PT Gag Nikel, anak usaha PT Aneka Tambang Tbk (Antam), resmi kembali beroperasi setelah sebelumnya dihentikan sementara oleh pemerintah. Keputusan reactivasi ini didasarkan pada perolehan peringkat hijau dalam program PROPER yang menunjukkan ketaatan perusahaan terhadap tata kelola lingkungan. Namun, langkah ini menuai polemik dan penolakan keras dari para pegiat lingkungan, termasuk Greenpeace, yang menilai operasi tambang di Pulau Gag, Raja Ampat, mengancam surga biodiversitas laut terakhir di dunia.
HEADLINESIA.com, JAKARTA, 13 SEPTEMBER 2025 – Pemerintah melalui Kementerian Energi dan Sumber Daya Mineral (ESDM) mencabut suspensi operasi PT Gag Nikel. Perusahaan yang beraktivitas di Pulau Gag, kawasan Raja Ampat, Papua Barat ini, telah kembali beroperasi sejak Rabu (3/9/2025).
Keputusan untuk mengizinkan kembali operasi tambang nikel ini merupakan hasil koordinasi lintas kementerian, melibatkan Kementerian Lingkungan Hidup (KLH) dan Kementerian Kelautan dan Perikanan (KKP). Direktur Jenderal Mineral dan Batu Bara Kementerian ESDM, Tri Winarno, menegaskan bahwa evaluasi Program Penilaian Kinerja Perusahaan (PROPER) menunjukkan PT Gag Nikel memperoleh peringkat hijau. “Artinya, PT Gag Nikel sudah taat terhadap seluruh tata kelola lingkungan dan melakukan pemberdayaan masyarakat,” kata Tri, Rabu (10/9/2025).

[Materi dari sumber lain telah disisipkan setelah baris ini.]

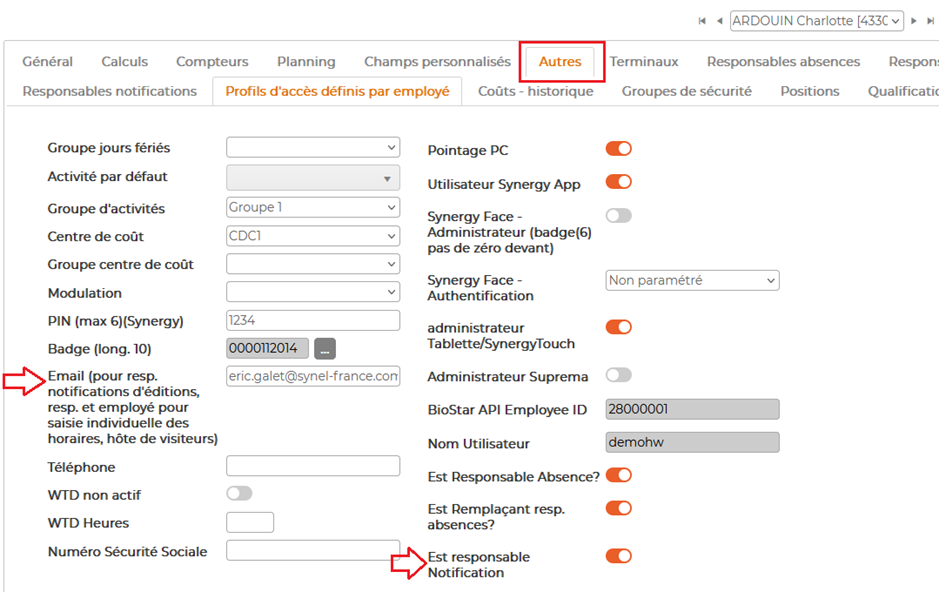Screen dimensions: 939x592
Task: Enable Administrateur Suprema switch
Action: point(619,375)
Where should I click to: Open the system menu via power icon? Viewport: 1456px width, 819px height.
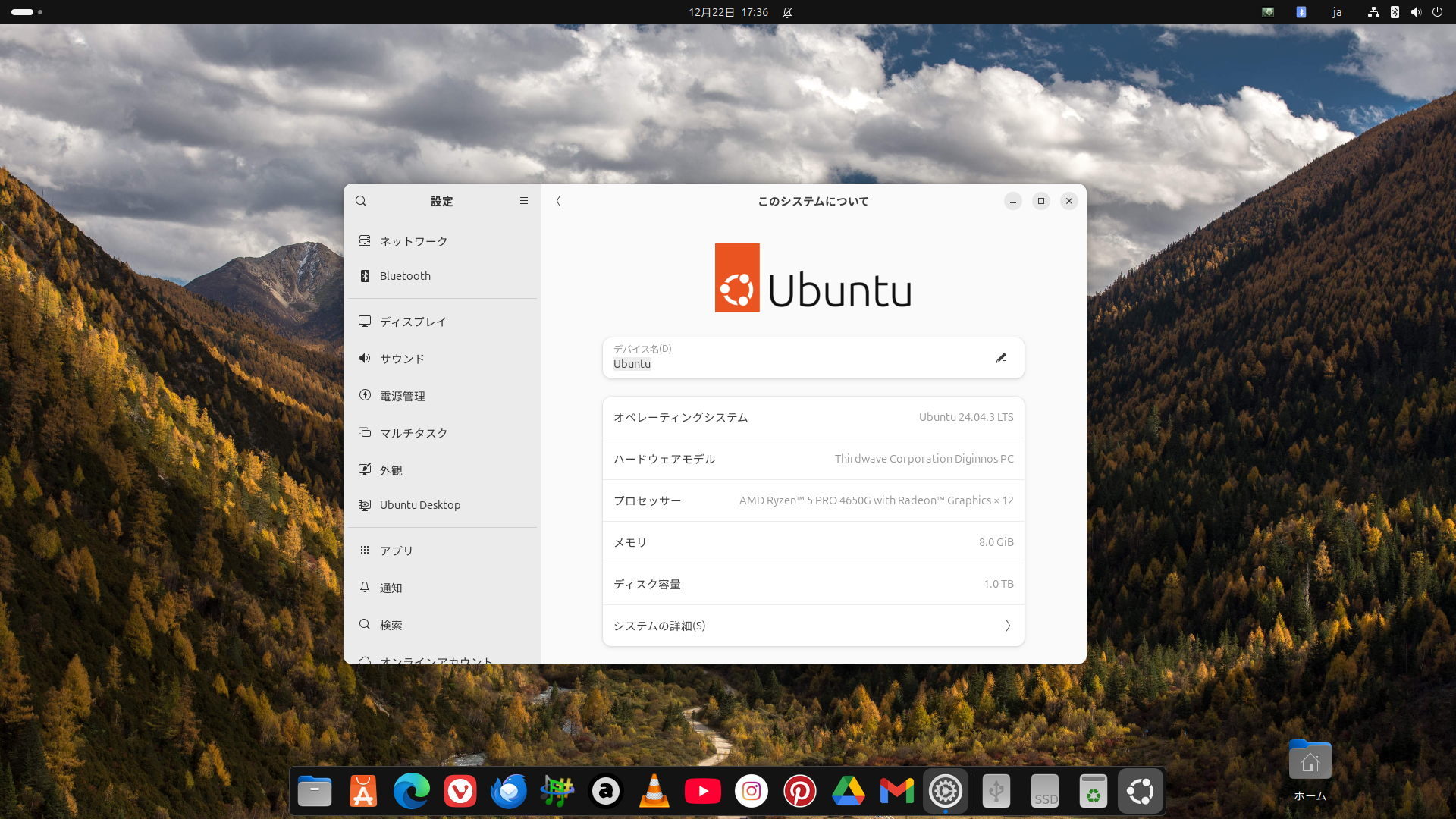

Kegiatan operasi perusahaan sempat dihentikan sementara pada awal Juni 2025 untuk dilakukan evaluasi mendalam.
Ancaman bagi Surga Biodiversitas Laut Dunia
Di balik keputusan pemerintah, kekhawatiran terhadap dampak ekologis justru semakin menjadi sorotan. Raja Ampat dikenal secara global sebagai pusat keanekaragaman hayati laut dengan terumbu karang termegah di planet Bumi.
Arie Rompas, Ketua Tim Kampanye Hutan Greenpeace Indonesia, menyatakan bahwa kehadiran tambang nikel di pulau kecil seperti Gag adalah sebuah kesalahan fundamental. “Pulau Gag merupakan pulau kecil atau tiny island, yang seharusnya tidak boleh ditambang,” tegas Arie ketika dihubungi, Jumat (12/9/2025).
Arie memaparkan, karakter pertambangan nikel dengan metode open pit mining atau tambang terbuka akan mengharuskan pembabatan hutan secara besar-besaran. Luas konsesi yang mencapai hampir 13.000 kilometer persegi di sebuah pulau seluas 6.000 kilometer persegi dinilai sangat tidak proporsional dan berbahaya.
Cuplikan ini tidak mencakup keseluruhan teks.